Public debate has focused around a backflip by the ICANN over an agreement it announced in 1999, to reduce the registry monopoly enjoyed by VeriSign by forcing the company to give up either its domain name registration business or its domain name registry business, which involves governing the technical process of registering an address. As VeriSign receives nearly $12 for each domain name registered, it was expected to keep this latter business.
Two months before ICANN's deadline for VeriSign to choose the business it will continue with, though, the international organization has unveiled a new proposal that would allow VeriSign to keep both businesses.
This debate followed criticisms by VeriSign's rival domain name registrar Tucows, which is lobbying for new privacy policies after claiming concern that the current Registrar Agreement between ICANN and VeriSign could allow registrars and their resellers to use registrants' details for unsolicited marketing.
These controversies have somewhat overshadowed what ICANN no doubt saw as a more positive start on its Melbourne conference, when it announced this week the re-election of Dr Paul Twomey to its Government Advisory Committee (GAC).

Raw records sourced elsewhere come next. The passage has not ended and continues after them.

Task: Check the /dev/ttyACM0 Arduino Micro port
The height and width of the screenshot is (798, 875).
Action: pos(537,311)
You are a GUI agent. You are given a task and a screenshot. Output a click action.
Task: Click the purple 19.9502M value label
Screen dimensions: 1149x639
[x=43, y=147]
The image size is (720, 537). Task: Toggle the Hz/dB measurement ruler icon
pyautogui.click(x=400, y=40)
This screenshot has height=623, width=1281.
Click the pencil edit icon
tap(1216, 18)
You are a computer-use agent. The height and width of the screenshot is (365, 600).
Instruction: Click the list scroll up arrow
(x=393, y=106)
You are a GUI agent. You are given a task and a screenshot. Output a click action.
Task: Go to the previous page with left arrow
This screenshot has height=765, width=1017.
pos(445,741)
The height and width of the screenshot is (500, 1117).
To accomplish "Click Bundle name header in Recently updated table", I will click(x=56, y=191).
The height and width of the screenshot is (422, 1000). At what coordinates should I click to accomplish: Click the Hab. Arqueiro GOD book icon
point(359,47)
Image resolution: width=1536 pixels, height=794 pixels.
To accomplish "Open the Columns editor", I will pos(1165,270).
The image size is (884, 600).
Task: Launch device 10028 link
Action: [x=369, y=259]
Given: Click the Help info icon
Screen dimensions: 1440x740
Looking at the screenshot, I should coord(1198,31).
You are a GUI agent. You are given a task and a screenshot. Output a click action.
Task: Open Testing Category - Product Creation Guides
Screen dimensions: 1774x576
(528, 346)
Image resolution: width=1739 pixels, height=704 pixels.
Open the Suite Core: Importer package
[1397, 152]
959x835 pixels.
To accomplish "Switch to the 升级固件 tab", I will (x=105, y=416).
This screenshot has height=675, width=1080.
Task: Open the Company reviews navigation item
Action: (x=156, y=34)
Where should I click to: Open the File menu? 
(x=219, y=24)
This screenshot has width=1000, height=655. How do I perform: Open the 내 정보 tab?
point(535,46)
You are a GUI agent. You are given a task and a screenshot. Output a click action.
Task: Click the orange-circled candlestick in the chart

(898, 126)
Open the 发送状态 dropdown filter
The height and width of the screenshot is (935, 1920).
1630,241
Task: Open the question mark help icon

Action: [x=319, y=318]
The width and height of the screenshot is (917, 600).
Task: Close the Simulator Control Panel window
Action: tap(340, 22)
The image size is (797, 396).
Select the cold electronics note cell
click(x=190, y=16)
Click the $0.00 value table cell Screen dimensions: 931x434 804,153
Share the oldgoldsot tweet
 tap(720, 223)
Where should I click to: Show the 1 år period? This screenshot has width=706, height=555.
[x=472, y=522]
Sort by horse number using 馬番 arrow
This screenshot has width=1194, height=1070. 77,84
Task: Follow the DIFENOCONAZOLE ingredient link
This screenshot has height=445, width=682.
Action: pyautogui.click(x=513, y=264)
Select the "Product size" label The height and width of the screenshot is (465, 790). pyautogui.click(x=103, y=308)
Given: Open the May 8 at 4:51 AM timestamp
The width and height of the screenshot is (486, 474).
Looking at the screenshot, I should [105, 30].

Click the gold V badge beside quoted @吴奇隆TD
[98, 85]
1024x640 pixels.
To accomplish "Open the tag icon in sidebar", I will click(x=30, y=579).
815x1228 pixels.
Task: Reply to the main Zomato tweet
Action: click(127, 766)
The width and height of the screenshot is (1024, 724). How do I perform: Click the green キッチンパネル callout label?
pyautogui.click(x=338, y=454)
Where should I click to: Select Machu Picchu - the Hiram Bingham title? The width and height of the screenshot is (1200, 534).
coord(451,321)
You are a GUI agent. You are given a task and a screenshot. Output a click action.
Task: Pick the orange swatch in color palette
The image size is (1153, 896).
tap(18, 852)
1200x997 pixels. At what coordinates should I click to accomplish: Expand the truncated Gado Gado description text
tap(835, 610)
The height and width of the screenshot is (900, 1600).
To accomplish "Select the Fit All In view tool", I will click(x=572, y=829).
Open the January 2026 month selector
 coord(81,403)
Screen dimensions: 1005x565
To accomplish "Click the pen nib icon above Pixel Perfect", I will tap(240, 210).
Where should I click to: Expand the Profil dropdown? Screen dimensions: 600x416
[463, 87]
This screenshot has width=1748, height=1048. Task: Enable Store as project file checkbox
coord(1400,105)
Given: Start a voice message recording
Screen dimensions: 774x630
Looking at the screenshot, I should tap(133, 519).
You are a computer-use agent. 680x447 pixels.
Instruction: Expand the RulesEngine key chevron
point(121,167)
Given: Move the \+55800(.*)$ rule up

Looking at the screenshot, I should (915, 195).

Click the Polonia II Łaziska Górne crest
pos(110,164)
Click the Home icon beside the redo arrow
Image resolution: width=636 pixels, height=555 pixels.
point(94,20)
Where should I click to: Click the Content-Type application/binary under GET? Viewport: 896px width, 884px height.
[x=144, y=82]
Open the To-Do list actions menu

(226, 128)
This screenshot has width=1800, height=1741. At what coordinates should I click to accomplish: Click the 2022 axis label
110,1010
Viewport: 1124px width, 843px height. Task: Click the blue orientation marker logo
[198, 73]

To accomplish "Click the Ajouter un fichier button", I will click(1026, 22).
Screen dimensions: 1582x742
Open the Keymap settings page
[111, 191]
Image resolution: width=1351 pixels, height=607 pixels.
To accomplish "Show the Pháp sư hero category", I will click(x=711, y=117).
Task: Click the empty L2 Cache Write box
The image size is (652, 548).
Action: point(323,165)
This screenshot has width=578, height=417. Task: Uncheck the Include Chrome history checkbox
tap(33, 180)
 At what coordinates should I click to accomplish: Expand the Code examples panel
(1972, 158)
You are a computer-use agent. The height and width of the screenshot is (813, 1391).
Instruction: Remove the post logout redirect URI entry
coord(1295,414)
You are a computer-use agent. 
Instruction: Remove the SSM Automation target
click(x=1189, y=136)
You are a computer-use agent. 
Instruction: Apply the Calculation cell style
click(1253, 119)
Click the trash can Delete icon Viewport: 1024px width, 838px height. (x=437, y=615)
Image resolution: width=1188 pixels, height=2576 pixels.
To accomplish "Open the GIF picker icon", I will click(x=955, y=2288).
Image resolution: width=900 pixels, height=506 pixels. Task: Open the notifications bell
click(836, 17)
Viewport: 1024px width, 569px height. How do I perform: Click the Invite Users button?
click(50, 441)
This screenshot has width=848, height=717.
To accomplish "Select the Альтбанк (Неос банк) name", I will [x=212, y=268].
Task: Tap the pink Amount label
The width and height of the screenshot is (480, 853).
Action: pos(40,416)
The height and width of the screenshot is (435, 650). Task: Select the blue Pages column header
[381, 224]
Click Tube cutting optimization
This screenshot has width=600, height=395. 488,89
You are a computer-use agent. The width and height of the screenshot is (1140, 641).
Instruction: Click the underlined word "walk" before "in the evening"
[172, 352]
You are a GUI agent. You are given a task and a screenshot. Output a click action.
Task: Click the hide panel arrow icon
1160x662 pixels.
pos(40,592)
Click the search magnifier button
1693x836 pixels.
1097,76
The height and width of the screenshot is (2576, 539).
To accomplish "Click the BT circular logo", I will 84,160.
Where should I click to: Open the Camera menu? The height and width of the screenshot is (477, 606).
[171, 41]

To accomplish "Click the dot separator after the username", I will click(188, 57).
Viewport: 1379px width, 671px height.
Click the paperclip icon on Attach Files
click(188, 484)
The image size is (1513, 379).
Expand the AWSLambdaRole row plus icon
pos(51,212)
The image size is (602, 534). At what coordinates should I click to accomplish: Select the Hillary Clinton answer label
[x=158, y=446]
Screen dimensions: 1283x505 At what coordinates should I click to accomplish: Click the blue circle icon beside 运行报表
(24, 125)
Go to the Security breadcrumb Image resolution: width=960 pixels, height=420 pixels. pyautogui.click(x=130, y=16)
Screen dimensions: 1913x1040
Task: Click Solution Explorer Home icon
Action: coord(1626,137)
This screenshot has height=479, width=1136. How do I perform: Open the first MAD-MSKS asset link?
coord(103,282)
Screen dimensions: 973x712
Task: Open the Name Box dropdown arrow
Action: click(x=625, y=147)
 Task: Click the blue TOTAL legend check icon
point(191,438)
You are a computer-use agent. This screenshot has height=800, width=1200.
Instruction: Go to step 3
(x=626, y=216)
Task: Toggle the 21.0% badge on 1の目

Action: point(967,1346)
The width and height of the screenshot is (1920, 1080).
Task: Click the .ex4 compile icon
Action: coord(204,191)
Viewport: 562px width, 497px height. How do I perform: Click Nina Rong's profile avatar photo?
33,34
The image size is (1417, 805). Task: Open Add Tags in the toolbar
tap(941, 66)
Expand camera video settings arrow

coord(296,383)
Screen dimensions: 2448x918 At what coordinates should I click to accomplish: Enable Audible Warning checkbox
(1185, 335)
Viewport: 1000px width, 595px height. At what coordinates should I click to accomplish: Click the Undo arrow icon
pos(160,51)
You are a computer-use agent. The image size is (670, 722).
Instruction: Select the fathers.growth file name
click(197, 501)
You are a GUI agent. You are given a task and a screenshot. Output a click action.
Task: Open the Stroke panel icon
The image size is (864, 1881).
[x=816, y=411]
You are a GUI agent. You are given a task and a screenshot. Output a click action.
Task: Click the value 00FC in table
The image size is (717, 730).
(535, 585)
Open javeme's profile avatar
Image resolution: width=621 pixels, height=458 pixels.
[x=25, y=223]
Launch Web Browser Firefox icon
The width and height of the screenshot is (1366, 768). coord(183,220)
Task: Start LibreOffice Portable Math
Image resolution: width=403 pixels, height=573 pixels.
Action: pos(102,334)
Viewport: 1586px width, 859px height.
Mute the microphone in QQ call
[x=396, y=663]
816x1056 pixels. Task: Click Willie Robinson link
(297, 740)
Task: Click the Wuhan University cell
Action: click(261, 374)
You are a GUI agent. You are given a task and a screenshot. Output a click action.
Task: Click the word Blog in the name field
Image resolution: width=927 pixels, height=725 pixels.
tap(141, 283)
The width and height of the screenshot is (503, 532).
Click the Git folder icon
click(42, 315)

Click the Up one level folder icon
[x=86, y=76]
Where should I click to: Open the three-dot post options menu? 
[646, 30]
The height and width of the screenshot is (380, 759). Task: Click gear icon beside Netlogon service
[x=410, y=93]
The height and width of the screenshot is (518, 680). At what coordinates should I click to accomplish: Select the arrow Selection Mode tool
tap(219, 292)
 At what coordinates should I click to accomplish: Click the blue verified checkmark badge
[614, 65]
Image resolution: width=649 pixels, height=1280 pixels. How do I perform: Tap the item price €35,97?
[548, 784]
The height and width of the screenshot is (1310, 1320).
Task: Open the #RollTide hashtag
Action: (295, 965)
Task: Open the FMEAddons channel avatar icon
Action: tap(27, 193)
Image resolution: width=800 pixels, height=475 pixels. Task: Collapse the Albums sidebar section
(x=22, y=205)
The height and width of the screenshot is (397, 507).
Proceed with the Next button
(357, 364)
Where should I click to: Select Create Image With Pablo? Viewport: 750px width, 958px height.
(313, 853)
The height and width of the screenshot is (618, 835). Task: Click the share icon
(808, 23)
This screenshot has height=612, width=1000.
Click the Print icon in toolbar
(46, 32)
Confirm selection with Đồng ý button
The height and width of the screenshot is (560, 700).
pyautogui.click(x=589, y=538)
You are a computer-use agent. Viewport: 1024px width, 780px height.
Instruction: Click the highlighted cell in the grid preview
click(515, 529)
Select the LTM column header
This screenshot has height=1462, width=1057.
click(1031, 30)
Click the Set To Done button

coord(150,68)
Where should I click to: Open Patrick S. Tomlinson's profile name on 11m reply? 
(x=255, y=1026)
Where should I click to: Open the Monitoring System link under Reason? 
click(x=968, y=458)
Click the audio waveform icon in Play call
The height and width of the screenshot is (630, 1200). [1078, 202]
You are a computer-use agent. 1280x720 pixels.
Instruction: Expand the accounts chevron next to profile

Dr Twomey, the former CEO of the National Office for the Information Economy, was initially elected to the Committee in 1999.
The GAC provides advice to ICANN on government-related issues surrounding domain names, such as registration and top level domains. Among his areas of focus in his second term, are the hundreds of governments worldwide that are not yet involved with the Committee, who Dr Twomey said are yet to understand the significance of the domain name system to incorporate it into their national strategy.